*** Opening of LISTED RECORDS ***

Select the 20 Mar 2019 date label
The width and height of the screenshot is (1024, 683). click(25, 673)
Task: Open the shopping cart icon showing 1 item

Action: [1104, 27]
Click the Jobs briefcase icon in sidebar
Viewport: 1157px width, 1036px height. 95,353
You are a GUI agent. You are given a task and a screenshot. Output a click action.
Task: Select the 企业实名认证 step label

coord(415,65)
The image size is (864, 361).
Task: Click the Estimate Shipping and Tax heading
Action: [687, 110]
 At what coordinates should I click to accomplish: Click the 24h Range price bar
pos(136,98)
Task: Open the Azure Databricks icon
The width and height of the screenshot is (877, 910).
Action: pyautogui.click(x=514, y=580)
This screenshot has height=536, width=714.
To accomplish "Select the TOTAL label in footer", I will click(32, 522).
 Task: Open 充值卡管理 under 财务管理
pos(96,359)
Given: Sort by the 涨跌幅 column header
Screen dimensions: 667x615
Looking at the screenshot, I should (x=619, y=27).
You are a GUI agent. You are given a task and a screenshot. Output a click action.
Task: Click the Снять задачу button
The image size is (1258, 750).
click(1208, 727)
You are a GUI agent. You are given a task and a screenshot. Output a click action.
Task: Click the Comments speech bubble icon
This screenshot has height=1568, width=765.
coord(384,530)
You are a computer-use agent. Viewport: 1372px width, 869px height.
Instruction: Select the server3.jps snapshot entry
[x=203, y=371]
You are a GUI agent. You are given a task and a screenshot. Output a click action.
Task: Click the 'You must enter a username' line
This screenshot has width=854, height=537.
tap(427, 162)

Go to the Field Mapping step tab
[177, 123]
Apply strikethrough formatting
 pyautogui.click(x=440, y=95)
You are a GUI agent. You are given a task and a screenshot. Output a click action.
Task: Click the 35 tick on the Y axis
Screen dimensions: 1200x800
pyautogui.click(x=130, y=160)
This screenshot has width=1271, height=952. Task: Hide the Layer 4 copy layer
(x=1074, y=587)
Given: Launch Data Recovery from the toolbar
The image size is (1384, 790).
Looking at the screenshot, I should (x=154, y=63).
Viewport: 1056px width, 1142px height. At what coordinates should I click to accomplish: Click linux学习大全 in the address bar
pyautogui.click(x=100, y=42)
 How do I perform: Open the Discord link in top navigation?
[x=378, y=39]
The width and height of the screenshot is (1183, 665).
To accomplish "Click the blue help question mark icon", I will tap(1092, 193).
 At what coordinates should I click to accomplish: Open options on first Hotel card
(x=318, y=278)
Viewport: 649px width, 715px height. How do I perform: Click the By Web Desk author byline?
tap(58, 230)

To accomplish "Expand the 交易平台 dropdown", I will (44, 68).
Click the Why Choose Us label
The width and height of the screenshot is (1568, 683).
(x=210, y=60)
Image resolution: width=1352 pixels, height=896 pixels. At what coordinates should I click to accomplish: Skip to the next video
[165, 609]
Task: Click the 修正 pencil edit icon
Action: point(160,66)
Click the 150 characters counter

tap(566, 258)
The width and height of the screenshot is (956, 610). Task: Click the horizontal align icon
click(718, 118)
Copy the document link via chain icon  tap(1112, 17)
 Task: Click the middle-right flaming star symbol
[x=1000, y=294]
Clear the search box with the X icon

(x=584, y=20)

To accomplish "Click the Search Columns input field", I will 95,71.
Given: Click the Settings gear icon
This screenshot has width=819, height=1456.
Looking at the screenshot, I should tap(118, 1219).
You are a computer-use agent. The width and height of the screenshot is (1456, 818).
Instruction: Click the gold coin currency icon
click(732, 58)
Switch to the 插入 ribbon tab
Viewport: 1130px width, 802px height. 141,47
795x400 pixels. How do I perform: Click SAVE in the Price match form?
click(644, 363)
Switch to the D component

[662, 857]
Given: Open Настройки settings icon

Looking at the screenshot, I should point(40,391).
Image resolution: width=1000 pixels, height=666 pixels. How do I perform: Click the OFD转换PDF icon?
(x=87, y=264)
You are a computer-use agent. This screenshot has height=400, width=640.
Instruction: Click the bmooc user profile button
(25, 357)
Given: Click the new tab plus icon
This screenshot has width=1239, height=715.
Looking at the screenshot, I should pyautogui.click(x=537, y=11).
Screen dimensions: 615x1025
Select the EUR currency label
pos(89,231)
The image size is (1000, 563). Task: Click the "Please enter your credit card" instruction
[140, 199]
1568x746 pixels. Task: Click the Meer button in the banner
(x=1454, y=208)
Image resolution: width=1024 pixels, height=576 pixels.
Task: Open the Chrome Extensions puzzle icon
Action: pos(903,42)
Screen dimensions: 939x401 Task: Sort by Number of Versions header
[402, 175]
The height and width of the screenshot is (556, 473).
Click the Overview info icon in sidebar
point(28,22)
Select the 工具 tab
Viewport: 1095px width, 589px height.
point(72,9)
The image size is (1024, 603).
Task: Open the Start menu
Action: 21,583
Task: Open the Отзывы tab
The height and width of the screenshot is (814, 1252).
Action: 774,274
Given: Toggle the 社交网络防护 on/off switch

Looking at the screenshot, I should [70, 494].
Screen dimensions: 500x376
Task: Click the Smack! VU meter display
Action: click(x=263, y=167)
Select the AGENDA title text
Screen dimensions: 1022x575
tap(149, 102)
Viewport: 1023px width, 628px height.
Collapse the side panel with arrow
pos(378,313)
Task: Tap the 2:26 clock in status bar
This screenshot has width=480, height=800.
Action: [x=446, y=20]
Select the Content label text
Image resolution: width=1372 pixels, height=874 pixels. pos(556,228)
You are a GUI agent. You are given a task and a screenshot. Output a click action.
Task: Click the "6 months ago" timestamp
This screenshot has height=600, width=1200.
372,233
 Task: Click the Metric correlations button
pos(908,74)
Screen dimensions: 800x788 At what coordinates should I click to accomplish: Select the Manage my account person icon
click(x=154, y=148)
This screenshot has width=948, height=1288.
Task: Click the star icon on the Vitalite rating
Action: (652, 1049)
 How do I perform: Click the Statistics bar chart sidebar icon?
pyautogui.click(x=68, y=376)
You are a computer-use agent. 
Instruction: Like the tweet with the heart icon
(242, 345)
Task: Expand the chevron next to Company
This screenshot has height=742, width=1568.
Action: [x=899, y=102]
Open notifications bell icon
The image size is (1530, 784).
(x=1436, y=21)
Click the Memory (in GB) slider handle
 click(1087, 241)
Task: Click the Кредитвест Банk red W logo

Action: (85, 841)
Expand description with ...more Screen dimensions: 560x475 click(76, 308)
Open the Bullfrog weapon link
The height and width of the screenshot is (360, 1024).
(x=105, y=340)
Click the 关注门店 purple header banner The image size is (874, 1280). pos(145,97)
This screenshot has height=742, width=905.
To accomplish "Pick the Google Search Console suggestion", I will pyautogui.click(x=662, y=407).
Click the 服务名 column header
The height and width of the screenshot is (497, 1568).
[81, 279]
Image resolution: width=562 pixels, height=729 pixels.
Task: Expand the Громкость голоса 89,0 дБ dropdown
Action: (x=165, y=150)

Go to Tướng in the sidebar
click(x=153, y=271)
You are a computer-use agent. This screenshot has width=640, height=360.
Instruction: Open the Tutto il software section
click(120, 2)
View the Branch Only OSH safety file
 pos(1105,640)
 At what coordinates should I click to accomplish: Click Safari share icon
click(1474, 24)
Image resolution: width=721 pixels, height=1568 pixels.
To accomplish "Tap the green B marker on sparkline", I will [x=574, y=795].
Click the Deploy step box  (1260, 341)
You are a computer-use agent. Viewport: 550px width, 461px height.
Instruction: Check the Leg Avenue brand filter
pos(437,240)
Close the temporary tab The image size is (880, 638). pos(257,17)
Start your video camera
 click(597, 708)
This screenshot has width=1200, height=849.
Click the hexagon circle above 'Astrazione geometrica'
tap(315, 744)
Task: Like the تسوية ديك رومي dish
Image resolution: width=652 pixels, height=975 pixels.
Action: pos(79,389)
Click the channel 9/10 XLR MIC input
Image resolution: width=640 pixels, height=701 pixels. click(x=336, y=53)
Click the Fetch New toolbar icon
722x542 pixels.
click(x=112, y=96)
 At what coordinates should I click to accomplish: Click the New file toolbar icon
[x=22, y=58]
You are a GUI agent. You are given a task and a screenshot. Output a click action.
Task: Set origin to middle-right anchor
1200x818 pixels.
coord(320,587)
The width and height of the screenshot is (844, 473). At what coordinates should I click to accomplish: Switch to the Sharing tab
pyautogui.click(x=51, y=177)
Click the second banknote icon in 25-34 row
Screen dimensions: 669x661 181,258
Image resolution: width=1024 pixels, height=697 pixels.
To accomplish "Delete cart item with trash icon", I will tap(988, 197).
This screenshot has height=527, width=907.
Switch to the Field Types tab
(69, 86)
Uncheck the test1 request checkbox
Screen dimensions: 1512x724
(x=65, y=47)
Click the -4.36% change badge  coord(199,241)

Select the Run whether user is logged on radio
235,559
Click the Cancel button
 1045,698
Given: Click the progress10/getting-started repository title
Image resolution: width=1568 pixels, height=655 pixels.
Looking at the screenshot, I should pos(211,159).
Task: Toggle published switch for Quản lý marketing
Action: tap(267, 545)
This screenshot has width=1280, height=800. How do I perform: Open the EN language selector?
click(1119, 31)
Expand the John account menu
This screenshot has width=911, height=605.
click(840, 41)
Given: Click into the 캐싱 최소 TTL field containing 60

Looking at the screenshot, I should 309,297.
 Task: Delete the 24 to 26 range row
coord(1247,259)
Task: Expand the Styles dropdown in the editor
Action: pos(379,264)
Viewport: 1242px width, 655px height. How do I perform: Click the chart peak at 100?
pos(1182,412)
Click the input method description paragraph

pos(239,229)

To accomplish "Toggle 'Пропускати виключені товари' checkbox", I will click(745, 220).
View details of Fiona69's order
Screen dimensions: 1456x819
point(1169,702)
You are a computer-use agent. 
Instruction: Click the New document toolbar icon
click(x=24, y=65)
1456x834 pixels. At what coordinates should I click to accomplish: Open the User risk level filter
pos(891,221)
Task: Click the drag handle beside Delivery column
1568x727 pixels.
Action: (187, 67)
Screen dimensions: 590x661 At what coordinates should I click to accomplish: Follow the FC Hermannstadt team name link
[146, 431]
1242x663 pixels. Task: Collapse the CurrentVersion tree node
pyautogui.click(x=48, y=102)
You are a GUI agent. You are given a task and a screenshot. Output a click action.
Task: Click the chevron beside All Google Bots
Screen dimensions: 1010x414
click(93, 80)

*** Close of LISTED RECORDS ***

Look through the entries above; find each line with the word "beside" and copy it.

ANSWER TO THIS EXERCISE:
Task: Click the drag handle beside Delivery column
Task: Click the chevron beside All Google Bots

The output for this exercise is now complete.